• SOURCE DOCUMENT:
Thank you all for the tips. Well, Darrel, it is more than a starting point. It is almost done! Thanks a lot. Also, yes 64 bit is OK. I stuck on 65 for some reason...

Soon I will post the results.

Ioannis

Just made a couple changes. I used the same loop var in the interrupt handler. DOH!
Changed it to X, was I.

Also turned off the upper A/D ports.
ANSELH = 0

2 less bugs anyways. :)
<br>

One more bug. On the main the first If/Then needs a gosub.

I have to admit that your writing style is very clever. Especially I liked the handling of AD inputs with the OR statement. Very clever indeed!

Thanks again!

Ioannis

Edit: Another bug would be the channel selection of A/D module. Since the 883 does not have 5,6 and 7 channel available, it cannot be used as it is the program. Of course it works as is for the bigger cousins 884 and 887.

One more bug. On the main the first If/Then needs a gosub.
Ahhh, yes it does. Good catch.


Another bug would be the channel selection of A/D module. Since the 883 does not have 5,6 and 7 channel available, it cannot be used as it is the program. Of course it works as is for the bigger cousins 884 and 887.
DOH!

I wish they'd make the datasheets individually. A separate one for each of the 882/883/884/886/887. Instead of jamming a whole series in one sheet so you have to pick out the differences on your own. :o

OK, there's still more than 8 A/D's in there, I'll have to find a workaround.

• PROBLEMS AND TASKS:
(1) Answer these questions about the forum thread:
(a) After the fix, what is the loop variable in the interrupt handler called?
(b) Which A/D channels does the 883 not have?
(c) What does the first If/Then on the main need?
(2) Could you revise the forum thread, starting with "Soon I will" and going on through "bugs anyways. :)", so that "interrupt handler" becomes "ISR"?
The data further down has no connection to the forum thread.

• GIVEN DATA:
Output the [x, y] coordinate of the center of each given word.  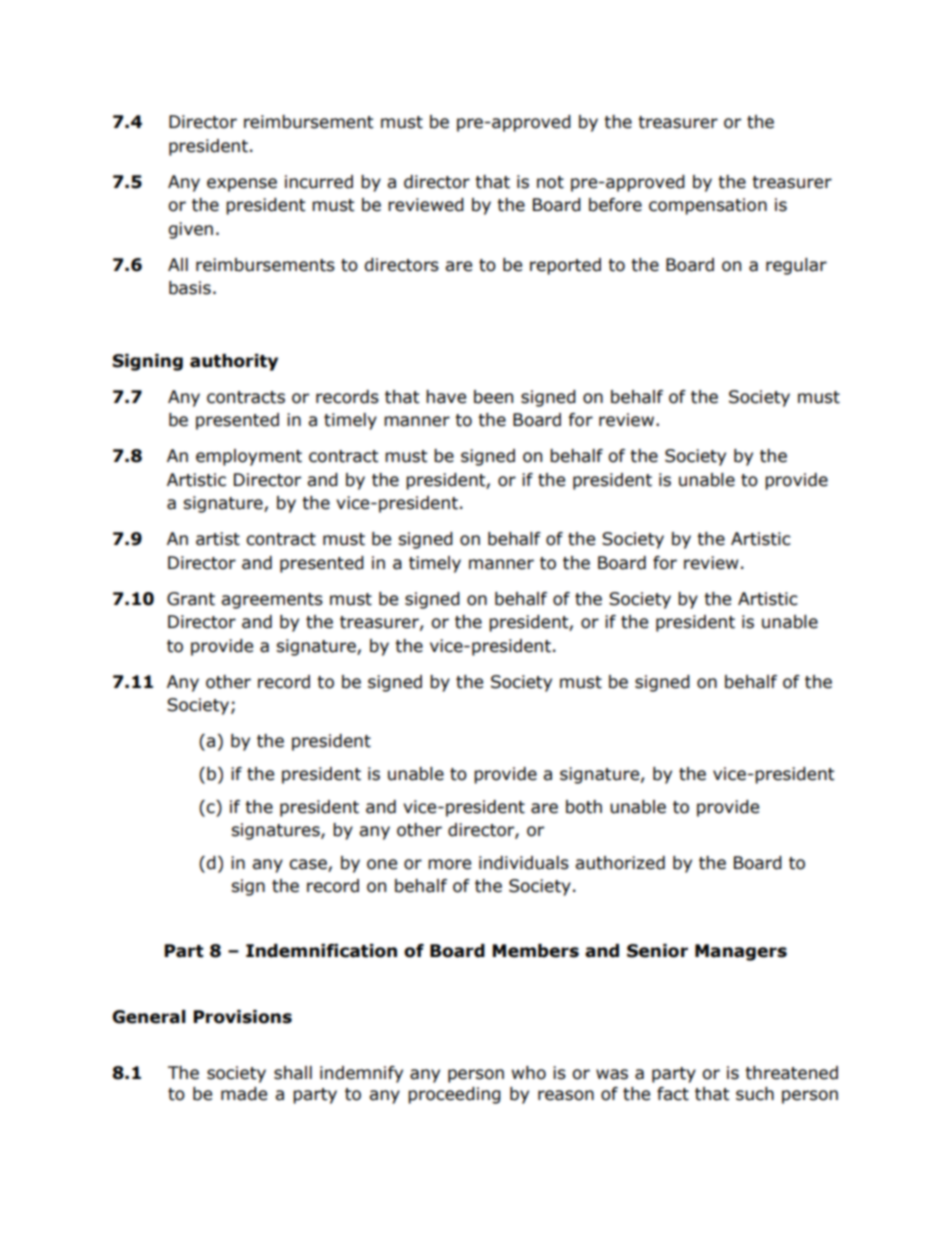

• ANSWERS BELOW:
(1)
(a) X
(b) 5, 6 and 7
(c) A gosub

(2)
Soon I will post the results.

Ioannis

Just made a couple changes. I used the same loop var in the ISR. DOH!
Changed it to X, was I.

Also turned off the upper A/D ports.
ANSELH = 0

2 less bugs anyways. :)